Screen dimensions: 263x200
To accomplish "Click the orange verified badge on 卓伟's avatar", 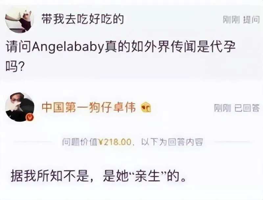I will click(x=30, y=117).
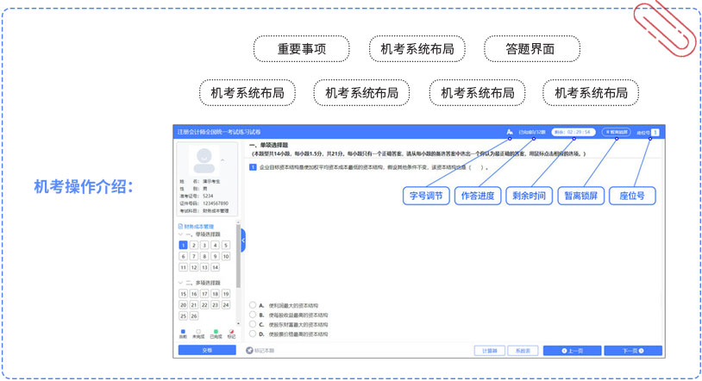Expand the arrow beside candidate avatar

[x=223, y=160]
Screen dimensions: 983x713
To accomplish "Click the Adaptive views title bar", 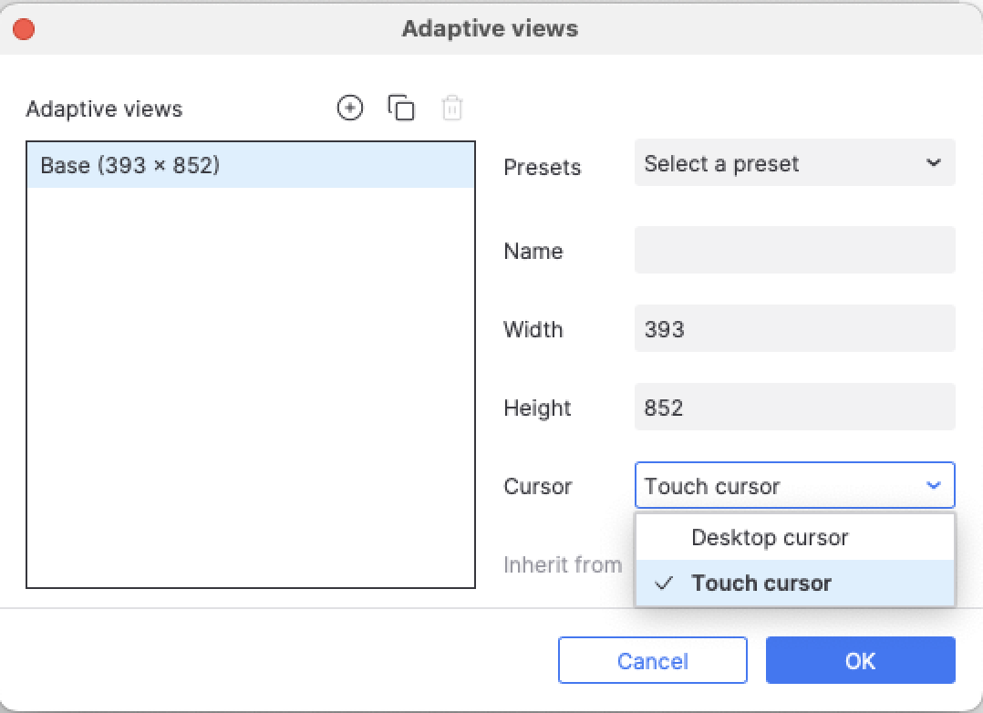I will pos(490,28).
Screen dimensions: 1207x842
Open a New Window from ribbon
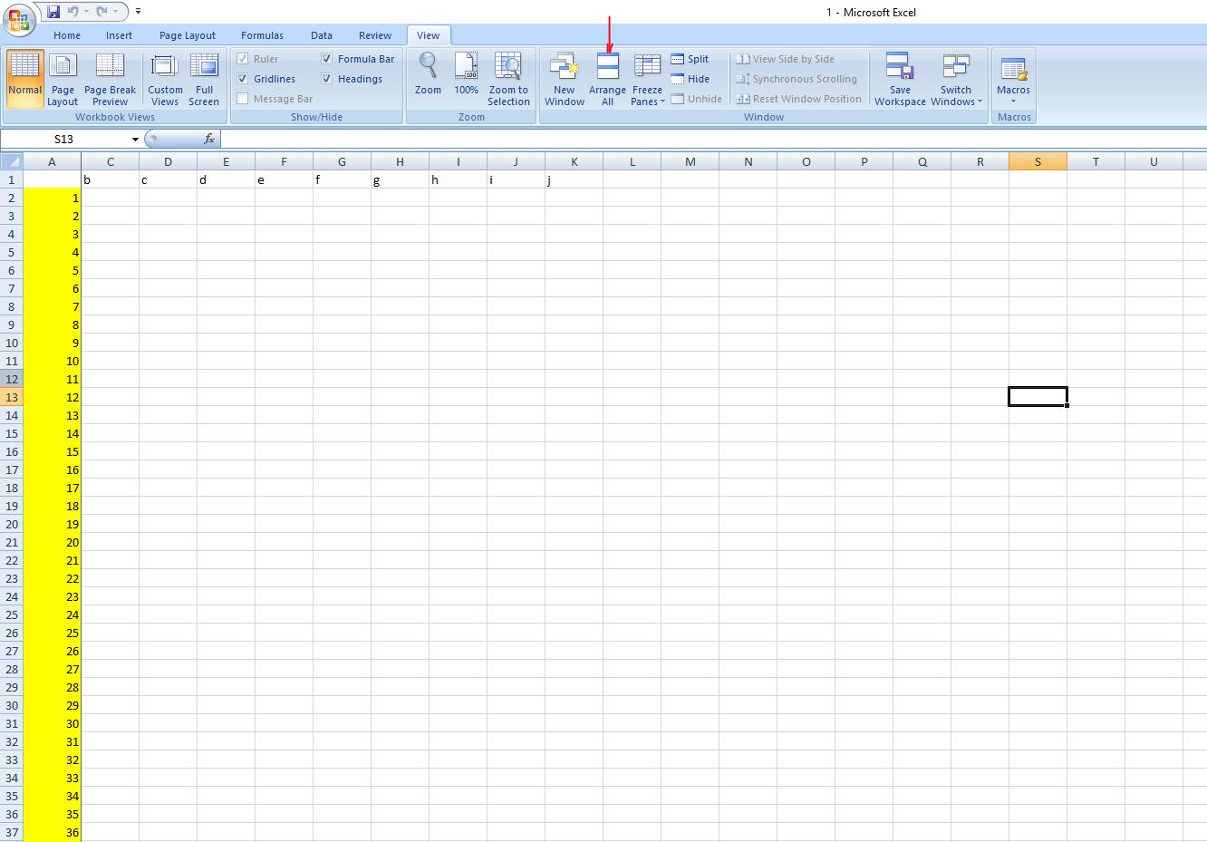[x=564, y=78]
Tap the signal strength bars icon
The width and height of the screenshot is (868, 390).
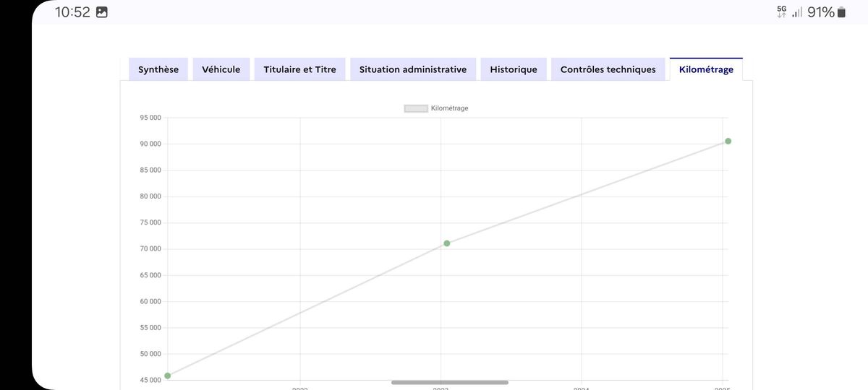797,12
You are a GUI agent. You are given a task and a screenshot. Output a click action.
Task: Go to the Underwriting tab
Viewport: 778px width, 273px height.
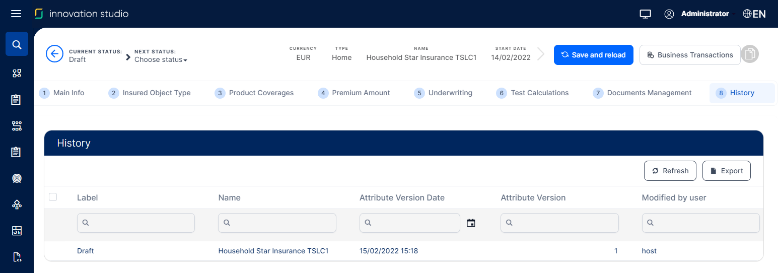tap(443, 93)
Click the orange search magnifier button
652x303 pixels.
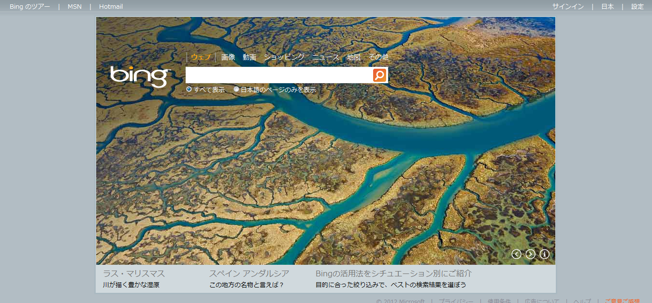coord(379,75)
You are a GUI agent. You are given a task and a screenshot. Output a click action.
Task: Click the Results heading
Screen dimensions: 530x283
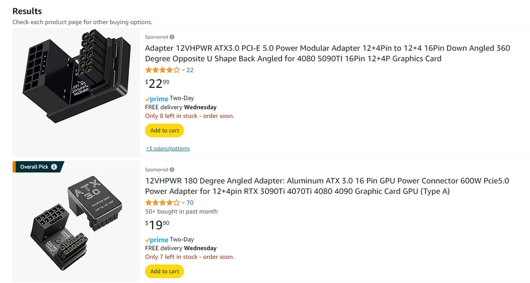[27, 11]
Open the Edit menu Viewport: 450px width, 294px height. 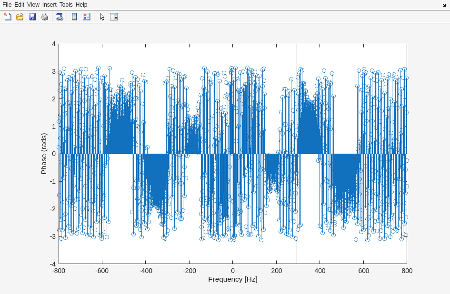pyautogui.click(x=19, y=4)
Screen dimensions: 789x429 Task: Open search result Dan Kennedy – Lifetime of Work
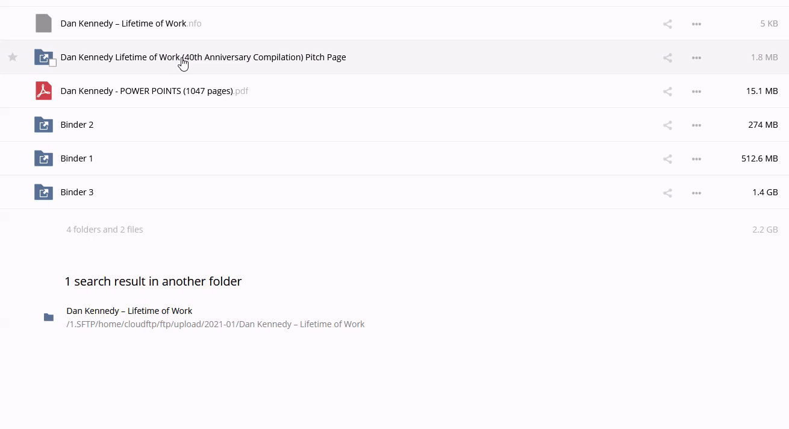(129, 311)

● **What the task requires**
Nothing but the lines from the one that contains "Screen dimensions: 789x429" through the end of the material above is to be reproduced, exactly and without pictures.

● **Solution for this problem**
Screen dimensions: 789x429 Task: Open search result Dan Kennedy – Lifetime of Work
(129, 311)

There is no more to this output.